EXCERPT:
++++++
Sen. Burr's remarkable Jan. 14, 2015 letter to the President demands that copies of the final SSCI report already distributed throughout the Executive Branch "should not be entered into any Executive Branch system of records" and that all copies in the possession of federal agencies should "immediately" be transferred to the SSCI. At best, these demands are based on a simplistic interpretation of the law. At worst, they constitute a demand by a Senator that federal employees unlawfully remove records from agency custody.
Thus far the analysis has focused on Sen. Burr's transparent motivation to help CIA's tenuous litigation position that the copies are not "agency records" under FOIA case law. Sen. Burr's ham-handed demands, however, simultaneously ignore agency legal obligations to preserve, manage, and maintain agency "records" - as separately defined under the federal record keeping laws. That is, even if Sen. Burr and CIA were successful in confusing Judge Boasberg enough to hold that agency copies of the SSCI report are not "agency records" under FOIA, it doesn't necessarily mean that the agencies can lawfully surrender them to the SSCI as Sen. Burr is demanding.
++++++
REQUIREMENT A:
Answer these from the excerpt about Sen. Burr's letter:
(i) On what date did Sen. Burr write his letter to the President?
(ii) To whom does the letter demand that agencies transfer all copies of the report?
(iii) Which judge is named?
REQUIREMENT B:
Please write out the rows from the line containing "Given: Go to Subnet Groups" through the end of the rows, including both ends. Leave the pictures out.

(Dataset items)
++++++
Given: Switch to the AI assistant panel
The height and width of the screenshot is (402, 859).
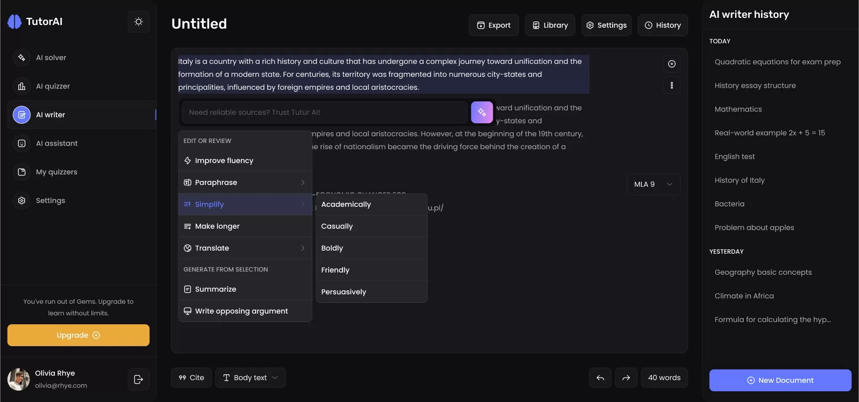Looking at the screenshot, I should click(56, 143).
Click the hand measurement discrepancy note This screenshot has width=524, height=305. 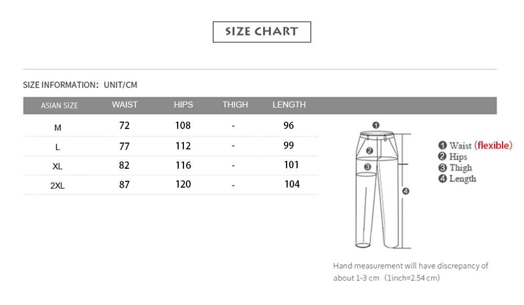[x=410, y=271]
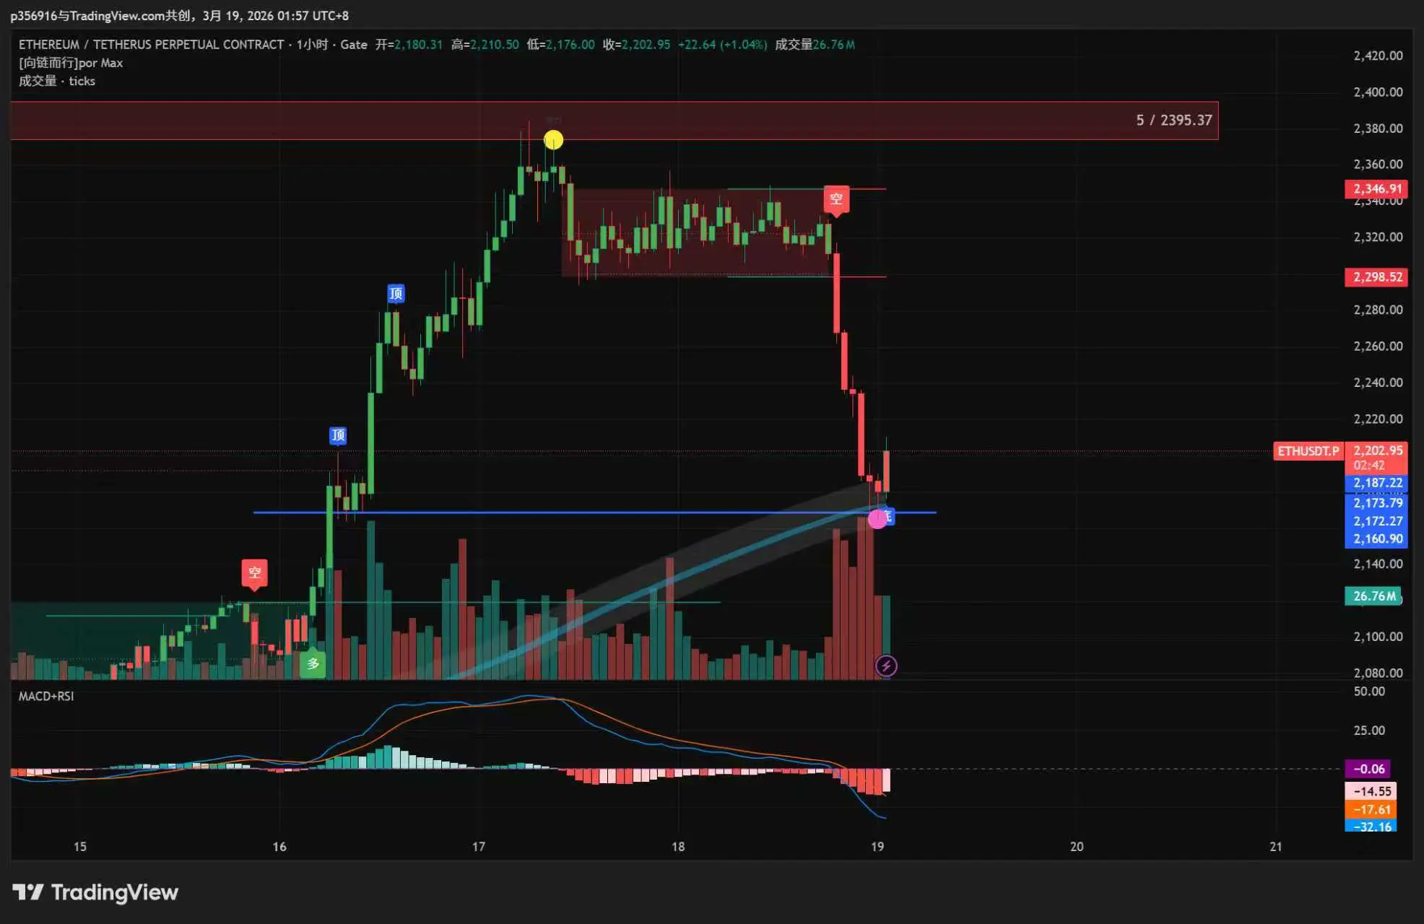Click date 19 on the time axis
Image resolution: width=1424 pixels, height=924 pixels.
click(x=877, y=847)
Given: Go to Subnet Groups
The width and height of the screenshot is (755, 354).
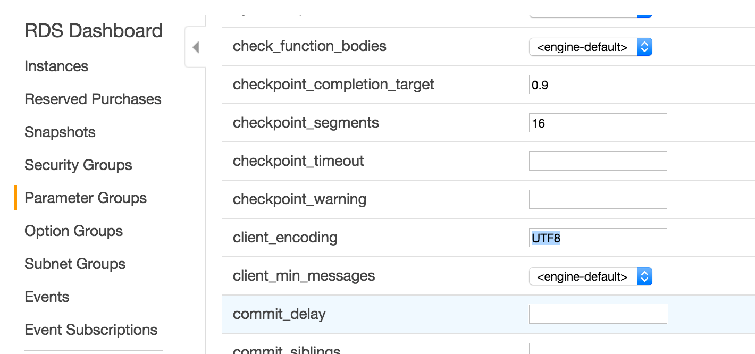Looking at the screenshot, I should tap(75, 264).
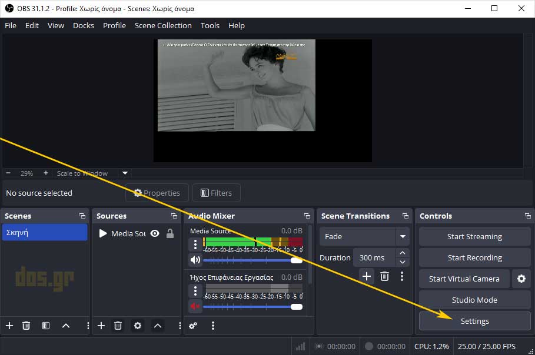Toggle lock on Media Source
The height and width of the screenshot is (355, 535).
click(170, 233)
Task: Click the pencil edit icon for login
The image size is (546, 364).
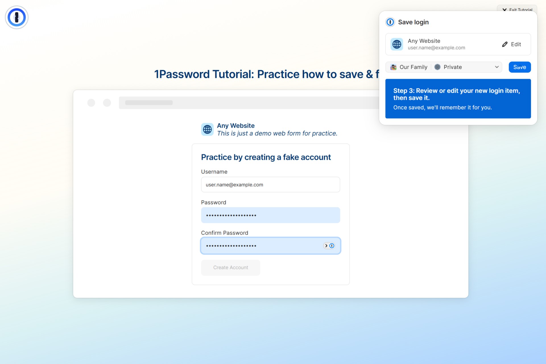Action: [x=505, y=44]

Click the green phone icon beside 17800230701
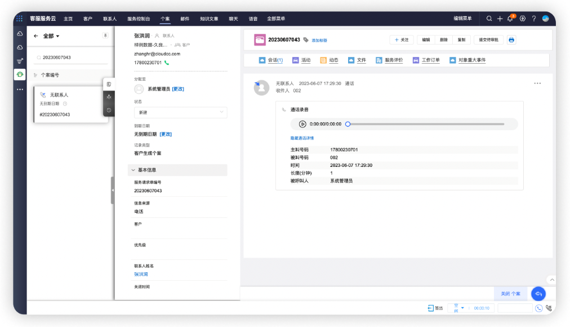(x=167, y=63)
++++++
REPLY A:
(i) Jan. 14, 2015
(ii) The SSCI
(iii) Judge Boasberg

REPLY B:
Given: Go to Subnet Groups
The width and height of the screenshot is (755, 354).
Looking at the screenshot, I should tap(75, 264).
Toggle lock on Media Source
The height and width of the screenshot is (355, 535).
click(170, 233)
Task: Click the pencil edit icon for login
The image size is (546, 364).
Action: [x=505, y=44]

Click the green phone icon beside 17800230701
(x=167, y=63)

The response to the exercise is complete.